Sofia Coppola touche de vrais points de société sensibles avec ce nouveau film marquant une rupture d’avec son précédent Somewhere. Ceux qui auront été ennuyés par celui-ci (donc, pas nous déjà) retrouveront une Coppola au style plus pop, plus déjanté, plus dynamique et surtout plus rock n’ roll, un peu comme si Virgin Suicides (sans le côté dépressif) rencontrait le visuel de Marie-Antoinette. Et d’ailleurs, cette notion de « croisement » illustre parfaitement le rendu de ce dernier film de la maestro de Lost in Translation. The Bling Ring est un film d’entredeux, un film sans cesse à mi-chemin « entre » ou plus concrètement, un film qui a du mal à se positionner et à trouver une certaine cohérence et homogénéité plastique et narrative. Profond et intelligent mais dans le même temps un peu court sur patte et manquant de développement dans certains axes qu’il dessine de loin (il fait à peine 1h30 et ambitionne pourtant de doubler le simple relaiement d’un fait divers, d’une vraie peinture inspirée de la jeunesse actuelle), The Bling Ring navigue entre les tons et entre les styles dans ce qui ressemble plus à un patchwork éparpillé et à un collage cinématographique, qu’à un vrai film fluide et maîtrisé. Tour à tour clip rock dynamique reflétant l’image de cette jeunesse pop déglinguée puis drame à la mise en scène plus lente avec de longs plans séquences tournés caméra à l’épaule (merci Gus Van Sant), ce dernier film est peut-être le plus fouillis de la cinéaste qui a recours à tous les médiums disponibles pour illustrer son propos sur la multiplicité des sources d’informations dans la société de l’information d’aujourd’hui : images internet, archives, vidéos de tapis rouge, photos, capture d’écran d’ordinateurs, de comptes Facebook, interview face caméra façon documentaire, influence du clip bling bling… Sofia Coppola essaie de donner du peps, de la vitesse à un film étourdissant qui veut ressembler à ses protagonistes. Sauf que le style de la metteur en scène finit par un peu se noyer un peu dans ce mélange d’autant qu’outre son style à elle, on retrouve justement des pointes des précédemment évoqués Larry Clark, Gus Van Sant ou même Harmony Korine même si la jeunesse est abordée ici sous un angle différent de chez ces derniers. The Bling Ring navigue à vue, change fréquemment de rapport dans son rythme, son visuel et sa narration au point d’être un peu dans la cacophonie artistique.
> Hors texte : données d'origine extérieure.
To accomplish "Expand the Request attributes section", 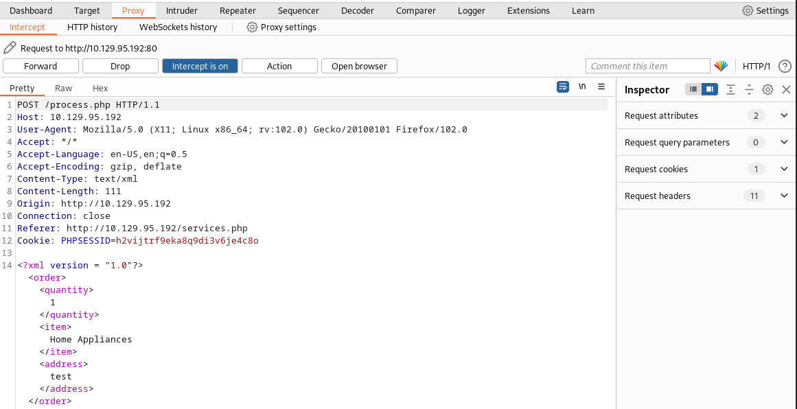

Néanmoins, The Bling Ring n’en reste pas moins un film intéressant, certes imparfait et loin de certains chefs d’œuvre de Sofia Coppola mais dans lequel les idées exprimées ne manqueront pas de renvoyer à une belle réflexion sur la société dans laquelle nous vivons. Dans un monde devenu difficile, l’issue la plus facile reste celle de la célébrité et le danger est de voir comment certains sont prêts à tout pour s’en approcher, fascinés par ces icônes et aidés dans leur démarche doublement, d’une par la culture du « c’est facile d’y parvenir » et de deux par l’extrême proximité de ce monde sur-relayé par la presse people et les médias. Les actions de ces jeunes volant dans des maisons de stars peuvent d’ailleurs être perçues comme une sorte de parabole de cette façon d’usurper (de voler donc) un statut qui n’a plus rien de « valeureux » ou de sacralisé aujourd’hui : celui de la célébrité. Avec un casting plein de fraîcheur et d’enthousiasme (pour la plupart, les comédiens sont de nouveaux venus jusqu’alors inconnus à l’exception de la mignonne Emma Watson qui sort de sa période Harry Potter pour, on l’espère, embrasse une vraie carrière durable), Sofia Coppola signe son Spring Breakers à elle mais dans un style radicalement différent et bien plus intelligemment fait que chez le voisin Korine qui abordait la jeunesse paumée avec un racolage même pas passif. Partie de la réalité, la cinéaste a laissé vagabondé son imaginaire pour transcender son fait divers de base tout en gardant quand même un maximum d’authenticité à son histoire au point d’être même allée tourner chez Paris Hilton elle-même (quelle baraque !!) qui d’ailleurs, fait quelques passages dans le film.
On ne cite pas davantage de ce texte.